3.2 Microstructure observation

Fig. 3(A)–(E) displays the SEM-observed microstructures on the fracture surface of core–shell granules. The core and shell layers can be distinguished based on grain morphology and core–shell interface. Unlike other core–shell granules, CSi–Zn/TCP–Na granules did not exhibit a visible core–shell feature because both the core and shell consisted of a biphasic mixture of CSi–Zn and TCP–Na with identical grain morphologies. EDS mapping (Fig. 3(F)–(J)) showed the distribution of Na, Mg, P, Si, and Zn elements in the fracture surface of granules. As expected, these elements were uniformly distributed in the CSi–Zn/TCP–Na granules. While in the other four groups, P and Si elements were predominantly distributed in the shell or core layers, respectively. Since CSi–Zn requires Na2SiO3·9H2O in the preparation process, there is residual Na element in the core layer. In the early stage of the preparation process of core–shell slurry fibers, the precursors of bioceramic granules, which were not fully shaped after extrusion from the nozzle, need to be immersed in a magnesium salt solution for 12 hours, leading to some ion exchange between the fibers and the aqueous solution as well as between the core and shell materials. As the fibers were cut into granules, there was a chance for core and shell materials to cross into each other's regions. Consequently, Zn was detected in the shell layer in the EDS mapping of the granule cross-sections. EDS line scan data demonstrated the concentration of ions across the granule cross-section, with noticeable fluctuations in P and Si concentrations across different regions, consistent with the EDS mapping results.
image file: d4ma00911h-f3.tif
Fig. 3 SEM microstructure and EDS analysis of bioceramic granules. (A)–(E) Microstructure of sintered core–shell bioceramic granules, with the red dashed lines indicating the boundary between the core and shell layers. (F)–(J) EDS mapping and line scan spectra of the cross-sections of bioceramic granules.

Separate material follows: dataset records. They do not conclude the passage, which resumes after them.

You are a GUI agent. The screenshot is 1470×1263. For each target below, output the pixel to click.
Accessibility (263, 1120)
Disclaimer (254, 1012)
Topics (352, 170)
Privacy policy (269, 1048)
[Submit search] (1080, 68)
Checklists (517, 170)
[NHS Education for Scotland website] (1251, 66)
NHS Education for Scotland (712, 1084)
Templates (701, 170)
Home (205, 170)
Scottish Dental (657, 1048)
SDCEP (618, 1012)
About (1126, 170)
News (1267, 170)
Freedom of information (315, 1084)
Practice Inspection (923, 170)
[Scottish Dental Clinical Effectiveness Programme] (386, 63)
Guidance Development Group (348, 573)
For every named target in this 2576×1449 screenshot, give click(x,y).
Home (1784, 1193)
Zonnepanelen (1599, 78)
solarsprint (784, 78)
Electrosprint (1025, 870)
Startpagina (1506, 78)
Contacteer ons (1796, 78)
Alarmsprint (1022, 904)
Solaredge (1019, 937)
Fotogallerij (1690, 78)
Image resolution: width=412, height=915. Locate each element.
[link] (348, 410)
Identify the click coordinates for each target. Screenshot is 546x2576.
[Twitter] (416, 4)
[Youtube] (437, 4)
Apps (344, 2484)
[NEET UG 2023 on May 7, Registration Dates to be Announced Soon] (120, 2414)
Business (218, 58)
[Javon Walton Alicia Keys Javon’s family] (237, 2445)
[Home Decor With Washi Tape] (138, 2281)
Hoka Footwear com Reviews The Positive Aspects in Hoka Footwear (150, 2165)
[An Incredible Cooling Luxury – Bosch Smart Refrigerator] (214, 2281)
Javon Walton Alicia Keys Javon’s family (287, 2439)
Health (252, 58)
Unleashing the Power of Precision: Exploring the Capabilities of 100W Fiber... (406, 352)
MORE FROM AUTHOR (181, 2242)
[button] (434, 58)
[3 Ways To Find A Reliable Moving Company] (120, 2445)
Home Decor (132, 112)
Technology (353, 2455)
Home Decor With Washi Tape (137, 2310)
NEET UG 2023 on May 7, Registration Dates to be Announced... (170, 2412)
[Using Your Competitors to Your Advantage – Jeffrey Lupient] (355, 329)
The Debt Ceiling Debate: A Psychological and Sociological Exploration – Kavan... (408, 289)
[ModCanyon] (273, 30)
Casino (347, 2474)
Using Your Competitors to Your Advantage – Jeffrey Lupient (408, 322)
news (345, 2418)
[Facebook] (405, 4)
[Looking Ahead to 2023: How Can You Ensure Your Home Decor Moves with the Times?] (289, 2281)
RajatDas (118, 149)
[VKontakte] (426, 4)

3.3 In vitro biodegradation and re-mineralization

As shown in Fig. 4(A), the core–shell granules were immersed in a Tris buffer solution at 37 °C to simulate in vivo biodegradation. Fig. 4(B) shows that, in the early stages (0–1 week), the degradation rates of the five groups were similar to each other. However, the degradation rate of the mechanically mixed group gradually slowed compared to the core–shell structured groups with the prolongation of the immersion time. The degradation curves of the four core–shell groups largely overlapped during the initial four weeks. Although some differences emerged later, they remained relatively consistent.
image file: d4ma00911h-f4.tif
Fig. 4 Dissolution of core–shell granules in vitro in Tris buffer solution. (A) Schematic of the mass loss experiment for bioceramic granules. (B) Mass loss of granules. (C) Variation in the Ca concentration over time. (D) Variation in the Si concentration over time. (E) Variation in the Mg concentration over time. (F) Variation in the Zn concentration over time. (G) Variation in the P concentration over time. (H) Variation in the Na concentration over time.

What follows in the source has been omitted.